Mapping and community assessment

  • Make a map of the community.
  • Mark the following information on the map:
    • How many people have fallen sick with hepatitis E? Where?
    • How many people have died? Where? When?
    • Who and where are the vulnerable people?
    • Where are the local health facilities and services? (include traditional healers)
    • Where do people obtain their drinking water?
  • Record the following information on the back of the map:
    • When did people start to fall sick with Hepatitis E? 
    • How many people live in the affected community? How many are children under five years?
    • Is breastfeeding common?
    • Is the water source safe? 
    • Do people treat their drinking water? 
      • How do they do it?
    • What sanitation facilities are available? (put communal toilets/latrines on map) 
      • Do people use them? 
    • What handwashing facilities are available? (put communal handwashing stations on map) 

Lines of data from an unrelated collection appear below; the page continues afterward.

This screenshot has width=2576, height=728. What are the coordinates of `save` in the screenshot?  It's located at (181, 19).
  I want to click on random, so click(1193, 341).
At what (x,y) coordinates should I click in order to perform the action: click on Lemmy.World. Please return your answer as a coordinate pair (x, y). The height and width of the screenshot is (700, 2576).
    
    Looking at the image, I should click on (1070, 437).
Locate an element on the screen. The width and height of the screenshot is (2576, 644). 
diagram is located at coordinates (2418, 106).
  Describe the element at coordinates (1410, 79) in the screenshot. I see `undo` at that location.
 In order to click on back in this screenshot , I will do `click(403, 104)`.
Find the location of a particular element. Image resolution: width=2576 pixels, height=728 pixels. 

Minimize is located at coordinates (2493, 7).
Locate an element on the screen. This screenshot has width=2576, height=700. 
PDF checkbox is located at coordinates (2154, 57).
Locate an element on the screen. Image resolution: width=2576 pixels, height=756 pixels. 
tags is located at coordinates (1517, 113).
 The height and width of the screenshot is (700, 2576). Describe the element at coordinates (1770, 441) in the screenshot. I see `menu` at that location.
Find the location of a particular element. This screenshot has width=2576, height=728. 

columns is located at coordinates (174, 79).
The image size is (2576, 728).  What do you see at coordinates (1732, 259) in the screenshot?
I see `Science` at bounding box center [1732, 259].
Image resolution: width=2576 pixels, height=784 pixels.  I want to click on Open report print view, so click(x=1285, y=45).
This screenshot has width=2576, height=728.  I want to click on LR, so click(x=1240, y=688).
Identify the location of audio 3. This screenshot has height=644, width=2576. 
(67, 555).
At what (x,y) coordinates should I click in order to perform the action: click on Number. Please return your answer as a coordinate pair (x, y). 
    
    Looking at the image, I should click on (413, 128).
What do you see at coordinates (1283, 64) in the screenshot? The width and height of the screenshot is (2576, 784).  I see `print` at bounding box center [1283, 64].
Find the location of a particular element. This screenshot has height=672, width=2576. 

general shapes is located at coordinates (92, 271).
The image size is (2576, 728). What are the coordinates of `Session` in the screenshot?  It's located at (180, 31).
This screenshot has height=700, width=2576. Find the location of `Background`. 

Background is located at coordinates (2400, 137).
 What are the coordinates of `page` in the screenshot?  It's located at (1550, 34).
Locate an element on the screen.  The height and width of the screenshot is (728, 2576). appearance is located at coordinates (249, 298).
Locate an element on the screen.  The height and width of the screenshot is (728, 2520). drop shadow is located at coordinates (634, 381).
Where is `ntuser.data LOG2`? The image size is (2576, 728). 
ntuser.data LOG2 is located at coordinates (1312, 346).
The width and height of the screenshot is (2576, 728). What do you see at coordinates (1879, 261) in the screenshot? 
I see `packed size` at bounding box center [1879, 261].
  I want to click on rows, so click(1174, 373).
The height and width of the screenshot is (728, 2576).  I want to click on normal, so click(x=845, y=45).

      • Do they have soap?
    • What are the community’s habits, practices and beliefs about caring for and feeding sick people? Consider any differences in roles and responsibilities between men and women.
      • When babies and infants are sick, do women continue to breastfeed them?
    • Is a social mobilization or health promotion programme in place?
    • What are the roles, responsibilities, specific needs and priorities of women and girls, men and boys, and people with disabilities in handling, storing and treating water? Make sure you think about cultural and social traditions and perceptions, household decision-making, livelihoods such as agriculture and livestock raising, etc.
    • What are the barriers people face in accessing water points and sanitation and hygiene facilities, of all gender identities, ages, disabilities and backgrounds? 
    • Which sources do people use/trust the most for information?
      • Are there rumours or misinformation about Hepatitis E? What are the rumours?